William Edward Wilson, Irish astronomer, is born at Greenisland, County Antrim, on July 19, 1851. He is the only son of John and Frances Wilson of Daramona House, Streete, County Westmeath, and is privately educated.

Wilson becomes interested in astronomy and travels to Oran in 1870 to photograph the solar eclipse. In 1871 he acquires a reflecting telescope of 12 inches (30.5 cm) aperture and sets it up in a dome in the gardens of Daramona House. He uses it to experiment on the photography of the moon with wet plates and also begins to study solar radiation using thermopiles. In 1881, he replaces the original telescope with a Grubb reflector of 24 inches (61 cm) aperture and a new dome and mounting that has an electrically controlled clock drive. The new telescope is mounted in a two-story tower attached to the house with an attached physical laboratory, darkroom and machine shop.
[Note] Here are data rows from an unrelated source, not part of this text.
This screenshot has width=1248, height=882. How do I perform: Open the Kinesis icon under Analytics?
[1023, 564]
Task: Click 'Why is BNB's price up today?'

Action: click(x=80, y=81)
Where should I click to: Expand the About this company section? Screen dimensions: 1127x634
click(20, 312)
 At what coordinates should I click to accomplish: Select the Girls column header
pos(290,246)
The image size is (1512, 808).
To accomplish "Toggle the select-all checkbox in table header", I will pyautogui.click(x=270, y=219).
Wilson’s main research effort, in partnership with P.L. Gray, is to determine the temperature of the sun using a “differential radio-micrometer” of the sort developed by C.V. Boys in 1889, which combines a bolometer and galvanometer into one instrument. The result of their measurements is an effective temperature of about 8000 °C for the sun which, after correction to deal with absorption in the earth’s atmosphere, give a value of 6590 °C, compared to the modern value of 6075 °C.

Some of Wilson’s other astronomical projects include observations on the transit of Venus, determination of stellar motion, observations of sunspots and a trip to Spain to photograph a solar eclipse. He takes a great many excellent photographs of celestial bodies such as nebulae. His astronomical findings are published in a series of memoirs such as Experimental Observations on the Effective Temperature of the Sun.

Wilson is elected a fellow of the Royal Astronomical Society in 1875 and a Fellow of the Royal Society in 1896. He receives an honorary doctorate (D.Sc.) from the University of Dublin in June 1901. He serves as High Sheriff of Westmeath for 1894.

Wilson dies on March 6, 1908 at Daramona at the relatively young age of 56, and is buried in the family plot in Steete churchyard. He had married Caroline Ada in 1886, the daughter of Capt. R.C. Granville, and they have a son and two daughters. His son donates his telescope to the University of London, where it is used for research and teaching, finally becoming a feature in Liverpool museum.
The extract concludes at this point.